Signal generators built into the software allowed us to pre-program changes in the pre- and after-load. Figure 2C shows the results of a typical protocol. The data traces show that both pre- and after-load can indeed be varied in a controlled manner. The end-diastolic and end-systolic force relation are well described with a linear line in the region studied.
Furthermore, calculating the area within an FL cycle (or, in other words, by integrating the force loop as a function of length over a cardiac cycle), we can obtain the total mechanical work produced by the cardiomyocyte during the contraction-relengthening process (Figure 3A). This method allows us to study how the mechanical work may vary as a function of pre-load, after-load, and stimulation frequency. It is expected that, for very low or very high after-load values, the cycle would be predominantly isotonic or isometric, respectively, producing virtually no external mechanical work (Figure 3A). Therefore, for each value of pre-load force, there must exist an after-load force value for which the external mechanical work produced is maximal. To find the peak work, the work vs. after-load relation was fitted with a second-order polynomial. Figure 3B proves that our method is indeed capable to capture this feature (for more examples, see Supplementary material online, FigureS2).
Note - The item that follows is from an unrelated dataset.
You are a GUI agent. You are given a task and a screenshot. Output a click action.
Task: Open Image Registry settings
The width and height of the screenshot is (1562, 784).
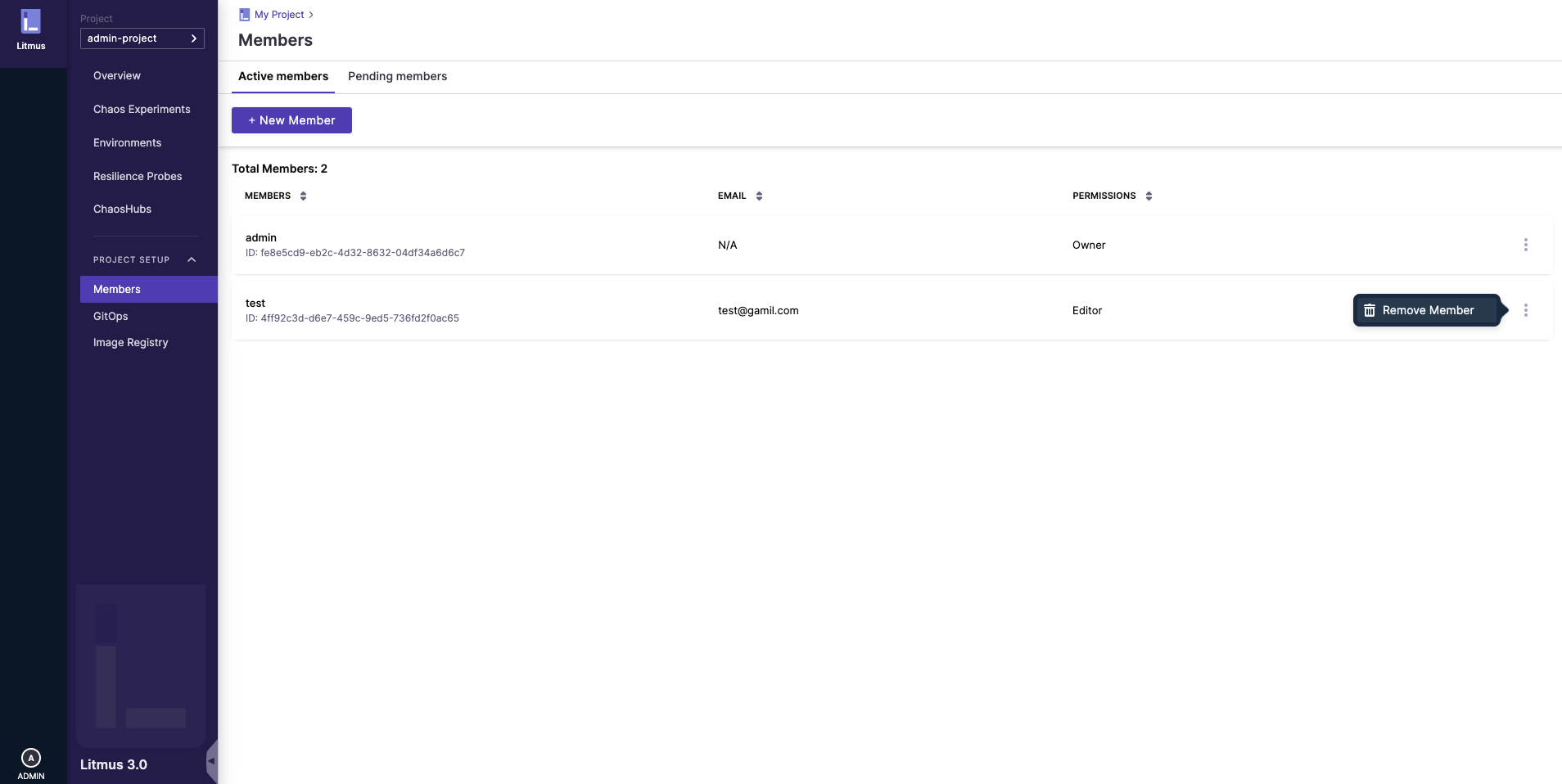130,342
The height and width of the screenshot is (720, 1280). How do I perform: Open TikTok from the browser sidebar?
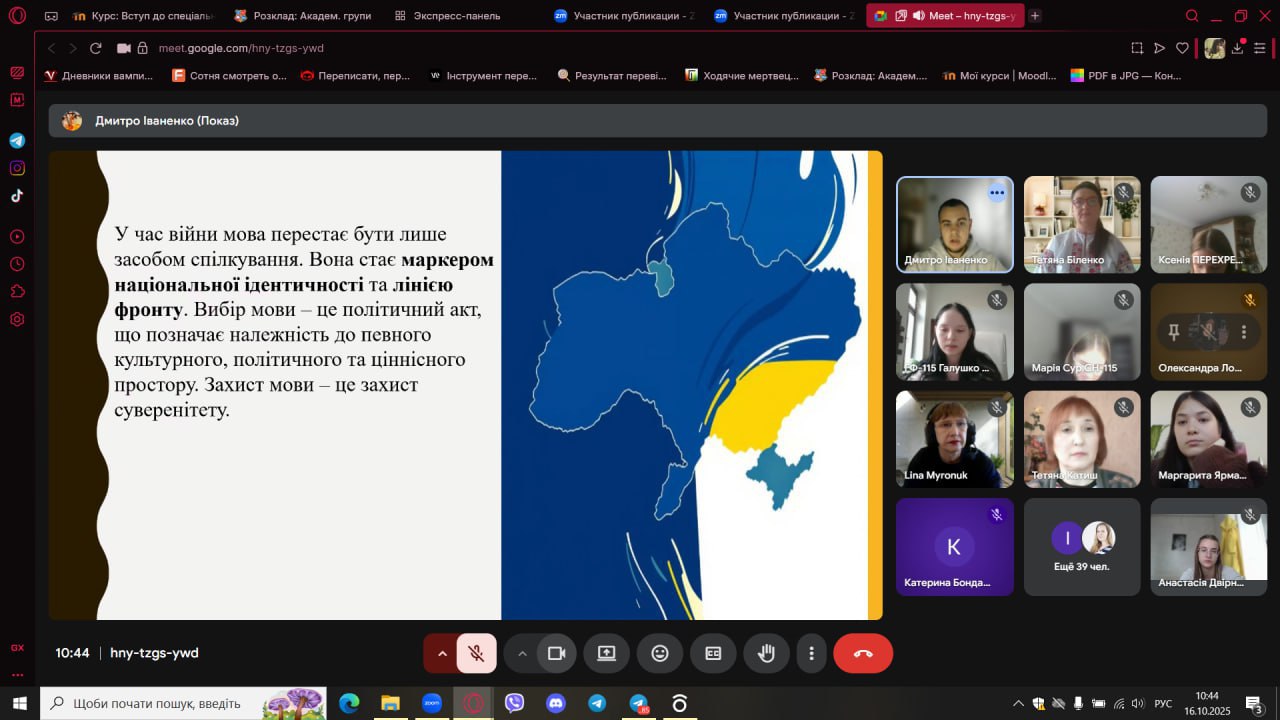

Knowing the pacing frequency, we can then quantify the power generated by a single cardiomyocyte, as shown in Figure 3C. The average peak power was 55.2 ± 20.5 pW (n = 10). Maximum work per loop was achieved at 4 Hz for 8 out of 10 cardiomyocytes; peak power was achieved at 6 Hz for 7 out of 10 cells. The maximal power generated by a single cardiomyocyte is thus achieved at physiological heart rates.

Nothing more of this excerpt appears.